Indigenous Music II was followed by James Tenney's Essay (after a sonata). This piece is a sort of severely reductionist extension of part of Ives' Concord Sonata, which Tenney had been known to perform from memory. The entire piece was played by plucking strings within the piano, which placed it in a crystalline sound world outside timbral expectations. Plucked piano strings can often seem like a cheap gimmick, but the severe consistency of sound made it effective, reminding me of Lachenmann's Guero (though obviously VERY different).
Mel Powell's Etude and Prelude followed. Powell's two pieces showed the most direct connection to European modernism, and were well placed in the middle of the first half. Couched between composers he had worked with, taught, or his students had taught, one could imagine a sort of musical lineage. After Powell's music, Art Jarvinen's The Meaning of the Treat came across as an updated West Coast collusion of musical tendencies most aligned with Powell's background in both jazz and classical music. For Morton Subotnick's Trembling, Ray was joined by violinist Sarah Thornblade. Both players were amplified and processed through a trembling chorus-y phase. The aural sheen created a sonic fourth wall reminiscent of Stockhausen's Mantra.

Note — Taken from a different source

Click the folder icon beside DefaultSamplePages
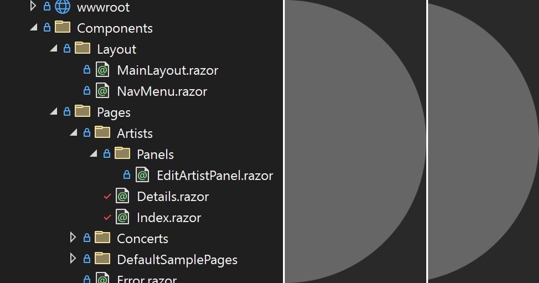Screen dimensions: 539x283 point(102,259)
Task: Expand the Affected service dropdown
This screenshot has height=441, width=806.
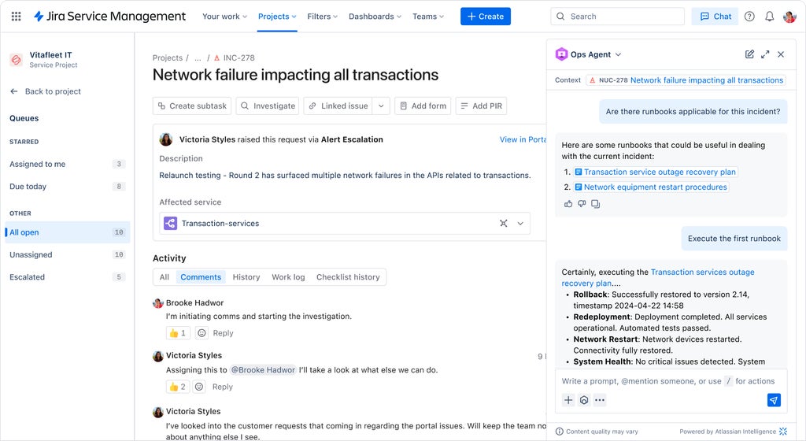Action: pos(520,224)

The second half of the concert was a single exquisite corpse-style piece by current Calarts faculty. I first heard of a musical exquisite corpse from Anne Lebaron, who uses the technique of collaborative composition in her Hyperopera classes (hyperopera being a term she coined and used to describe her opera Crescent City). The Exquisite Corps(e) was made up of thirteen sections, each by a different composer currently teaching up at Calarts. Though I couldn't always tell who wrote which part, each section displayed an individualistic musical voice that was drastically different from every other. The piece was alternately populated by bottom register clusters, e-bowed strings, spoken text, jazz extensions, spoons and motors in the piano strings, and more. The most surprisingly novel moment was when the theater was suddenly filled with bird calls, played by people planted throughout the audience, that were prompted by Ray playing a recorder. The piece ended with Ray speaking and playing kalimba while slowly meandering out the stage right door.

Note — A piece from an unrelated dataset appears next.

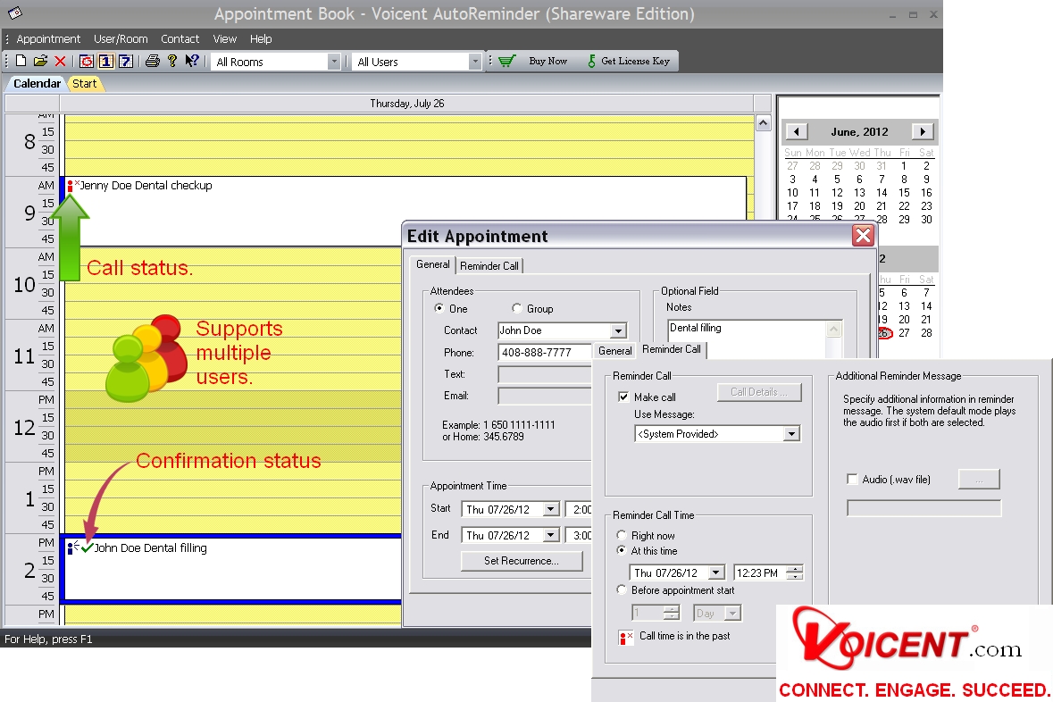1053x702 pixels.
Task: Open an appointment file using the folder icon
Action: (x=40, y=60)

I haven't mentioned much about Vicki Ray's playing, but it could go without saying that it was wonderful, bringing the right style of expression to each of the diverse pieces. What I found most interesting about the concert was the effective execution of a clear programmatic idea, which was to be a testament to the strength of one of LA's musical communities. As an encore, Ray gave a fittingly nostalgic performance of an early, jazzier piece by Mel Powell, one of the founders of that community.
When I arrived at Calarts in 2005, all of the composers on the first half of the program were still around except for Mel Powell. By the following fall, Lucky Mosko and James Tenney had passed away and Morton Subotnick had left. It felt like I had arrived at a key transitional moment, and this concert reminded me of that.